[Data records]

--- START ---

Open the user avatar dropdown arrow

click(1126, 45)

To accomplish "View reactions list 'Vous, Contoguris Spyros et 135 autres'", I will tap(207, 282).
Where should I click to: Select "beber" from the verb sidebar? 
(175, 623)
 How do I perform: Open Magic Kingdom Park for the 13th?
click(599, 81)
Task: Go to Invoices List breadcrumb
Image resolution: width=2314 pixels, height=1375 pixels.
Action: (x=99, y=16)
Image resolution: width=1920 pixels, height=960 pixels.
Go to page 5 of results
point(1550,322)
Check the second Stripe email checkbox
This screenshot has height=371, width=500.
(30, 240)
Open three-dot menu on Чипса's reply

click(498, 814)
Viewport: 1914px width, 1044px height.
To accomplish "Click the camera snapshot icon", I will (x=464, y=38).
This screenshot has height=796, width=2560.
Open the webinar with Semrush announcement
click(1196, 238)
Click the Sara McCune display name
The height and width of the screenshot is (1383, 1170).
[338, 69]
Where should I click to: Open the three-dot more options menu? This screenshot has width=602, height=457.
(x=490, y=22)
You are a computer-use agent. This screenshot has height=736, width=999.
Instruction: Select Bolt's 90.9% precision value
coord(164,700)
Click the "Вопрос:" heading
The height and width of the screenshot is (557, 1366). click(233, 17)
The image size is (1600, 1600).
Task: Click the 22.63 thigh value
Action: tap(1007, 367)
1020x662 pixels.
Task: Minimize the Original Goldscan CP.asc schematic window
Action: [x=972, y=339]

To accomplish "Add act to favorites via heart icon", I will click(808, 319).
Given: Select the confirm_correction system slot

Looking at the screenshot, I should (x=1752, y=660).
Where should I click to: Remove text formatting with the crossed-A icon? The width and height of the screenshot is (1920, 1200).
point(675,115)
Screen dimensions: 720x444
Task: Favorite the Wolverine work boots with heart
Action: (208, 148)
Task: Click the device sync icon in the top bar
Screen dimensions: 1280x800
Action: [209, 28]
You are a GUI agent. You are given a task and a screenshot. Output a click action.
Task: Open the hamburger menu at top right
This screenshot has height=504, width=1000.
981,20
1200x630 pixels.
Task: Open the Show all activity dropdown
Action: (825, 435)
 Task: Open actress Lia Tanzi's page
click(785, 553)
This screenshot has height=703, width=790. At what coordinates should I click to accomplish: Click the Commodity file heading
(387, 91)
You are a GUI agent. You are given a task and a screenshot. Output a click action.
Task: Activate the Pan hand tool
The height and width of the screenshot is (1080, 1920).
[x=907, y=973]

--- END ---

Instruction: Pick out every line in the rows above that contains the string "icon", and copy each one in full.

Full output:
To accomplish "Click the camera snapshot icon", I will (x=464, y=38).
To accomplish "Add act to favorites via heart icon", I will click(808, 319).
Where should I click to: Remove text formatting with the crossed-A icon? The width and height of the screenshot is (1920, 1200).
Task: Click the device sync icon in the top bar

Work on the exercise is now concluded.